*GIVEN EXERCISE*:
Pull out the data word for word, starting at the line that contains "This screenshot has height=1007, width=1920." and ending at the line that contains "Action: tap(860, 162)". Leave the pictures out of your answer.

*MATERIAL FOR THIS EXERCISE*:
****************************************

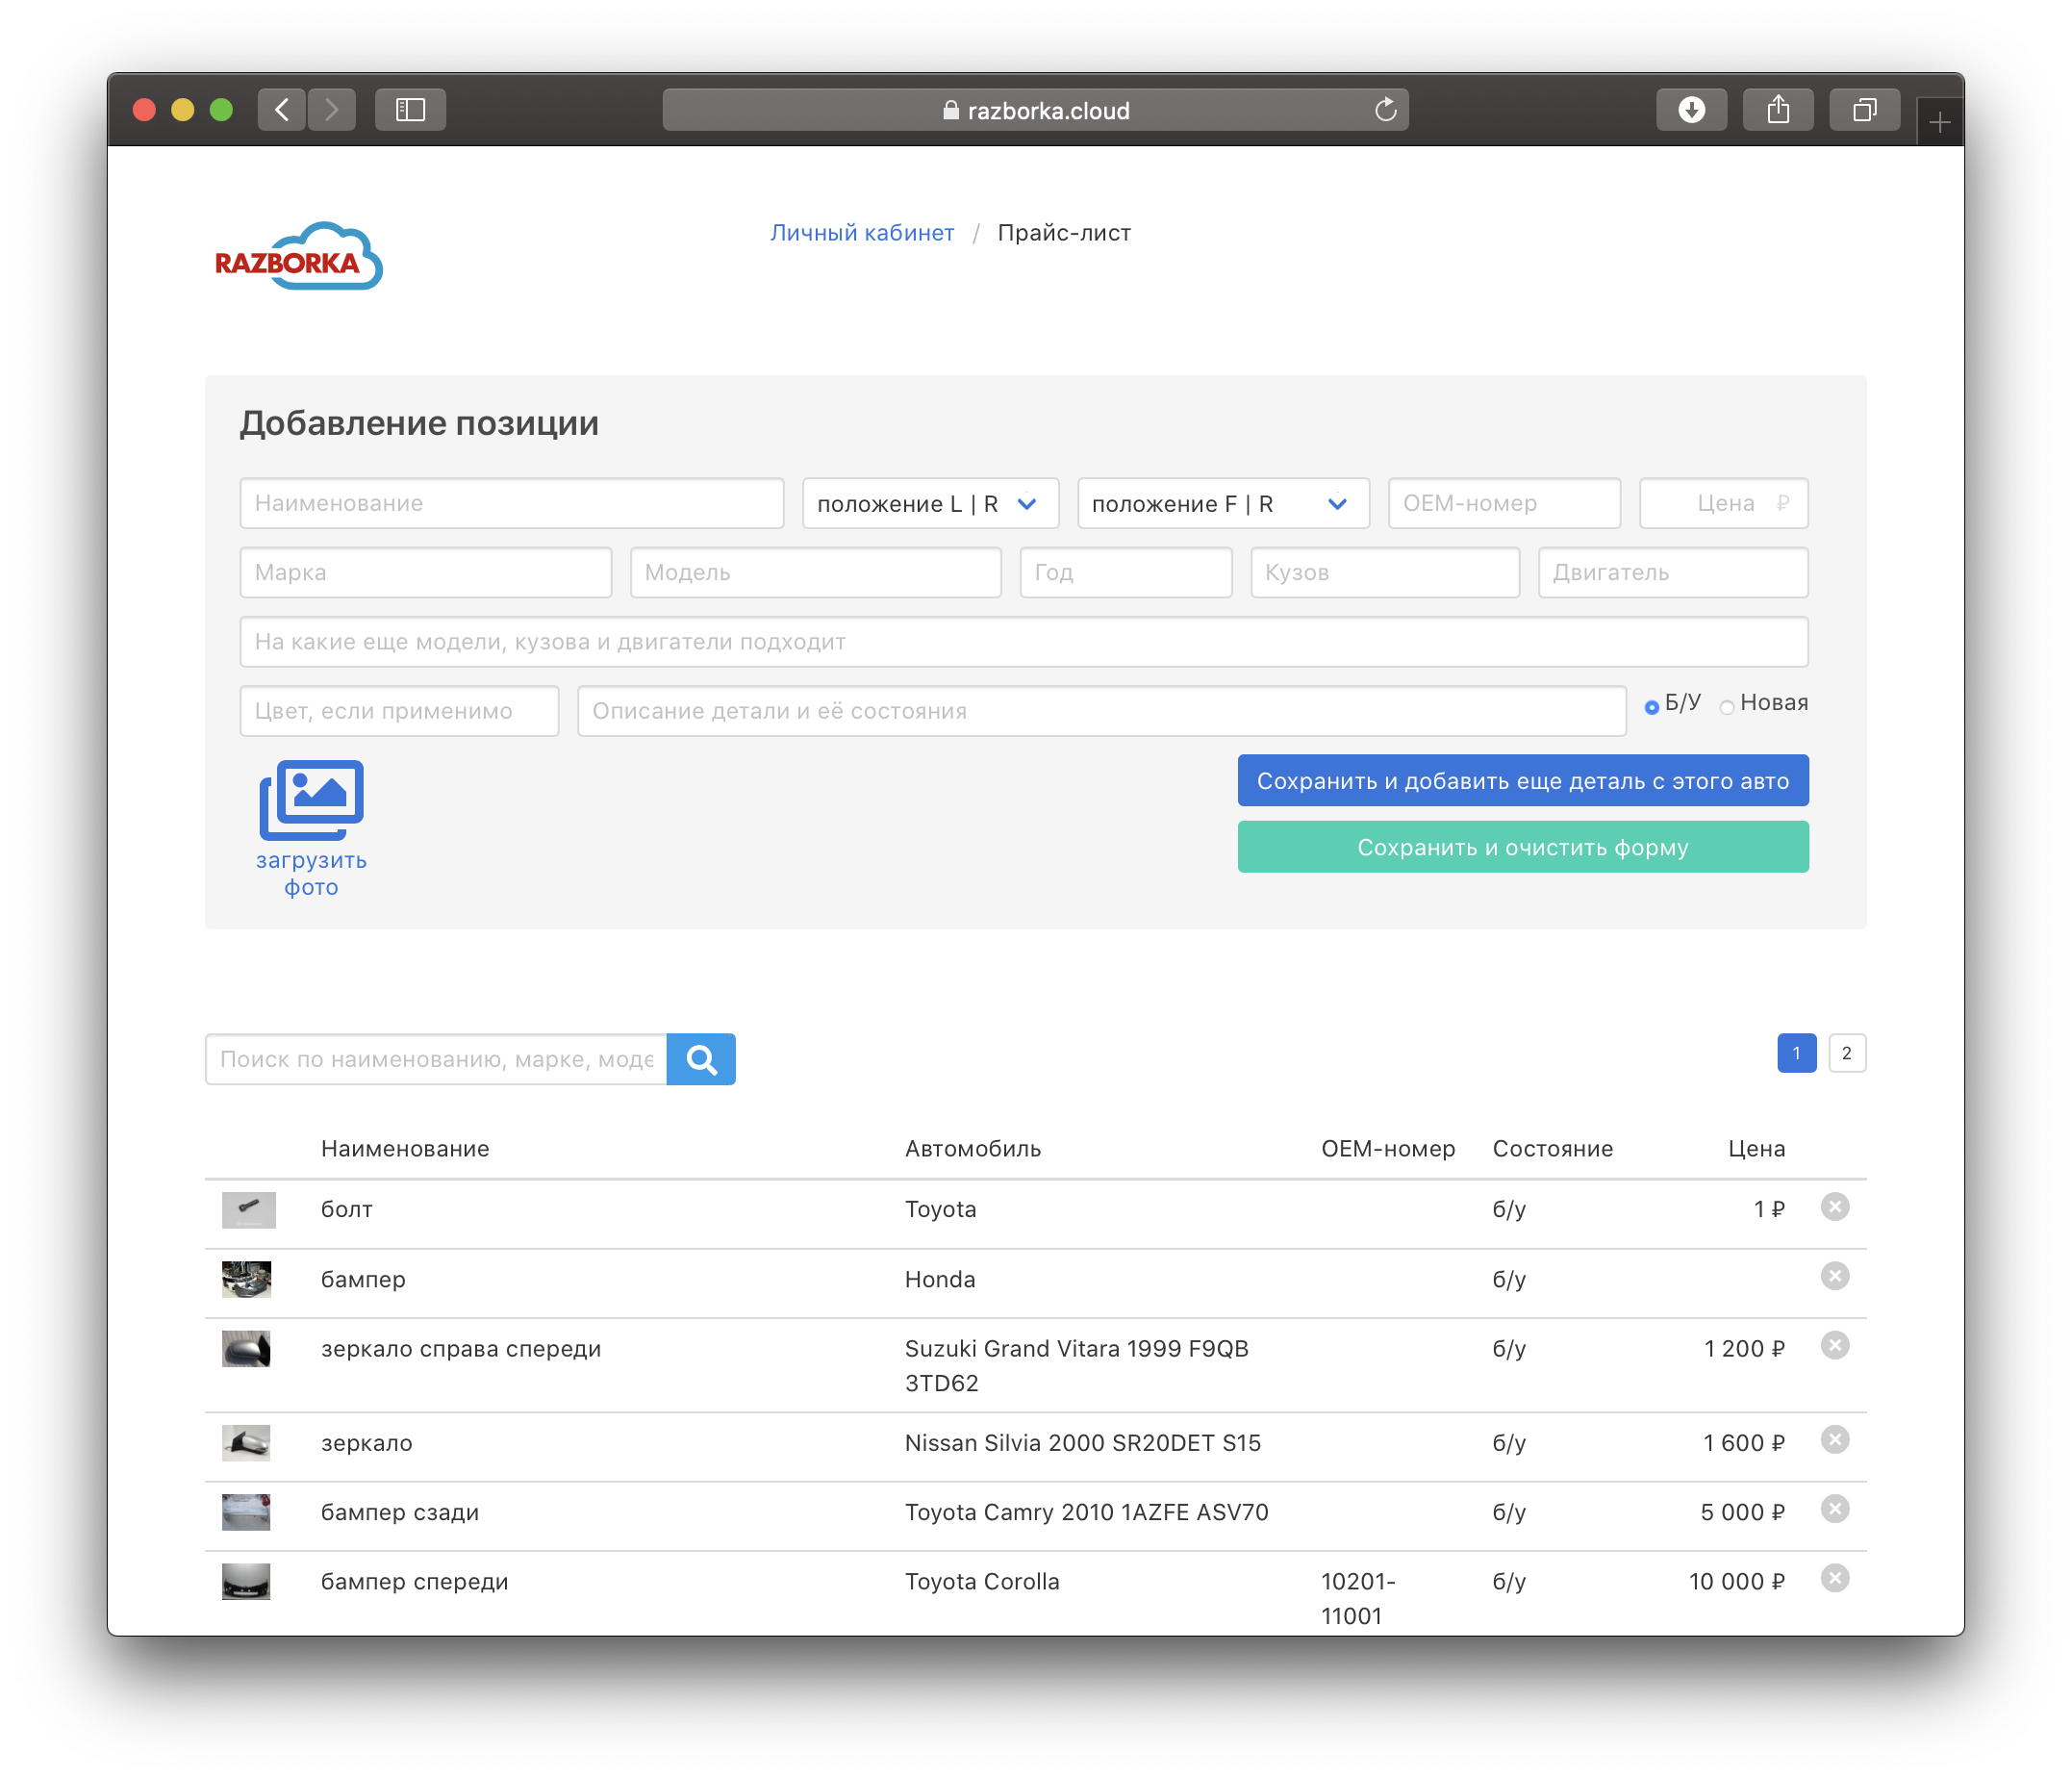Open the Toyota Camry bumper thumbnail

****************************************

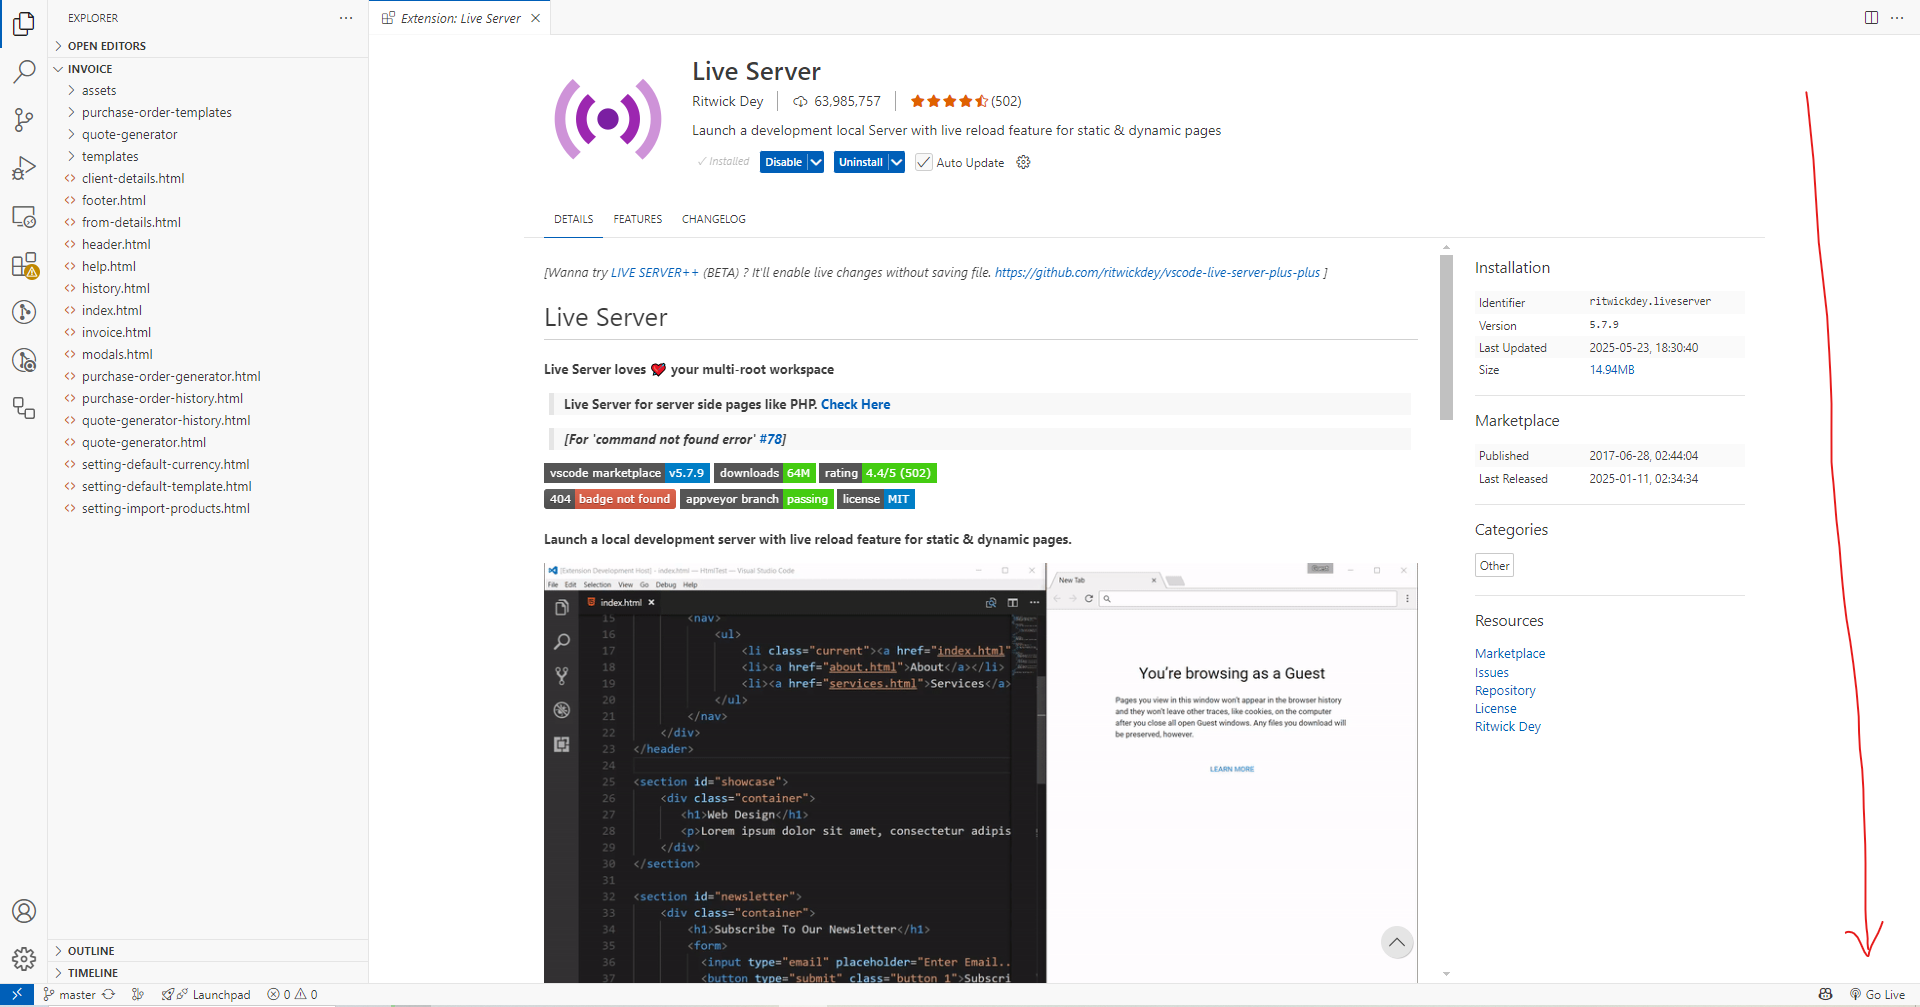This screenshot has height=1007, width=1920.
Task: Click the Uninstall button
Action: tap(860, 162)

****************************************

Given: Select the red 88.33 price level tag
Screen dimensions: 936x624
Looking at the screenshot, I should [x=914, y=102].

****************************************

*RESULT OF THE TASK*:
This screenshot has height=1007, width=1920.
Task: Click the Uninstall button
Action: tap(860, 162)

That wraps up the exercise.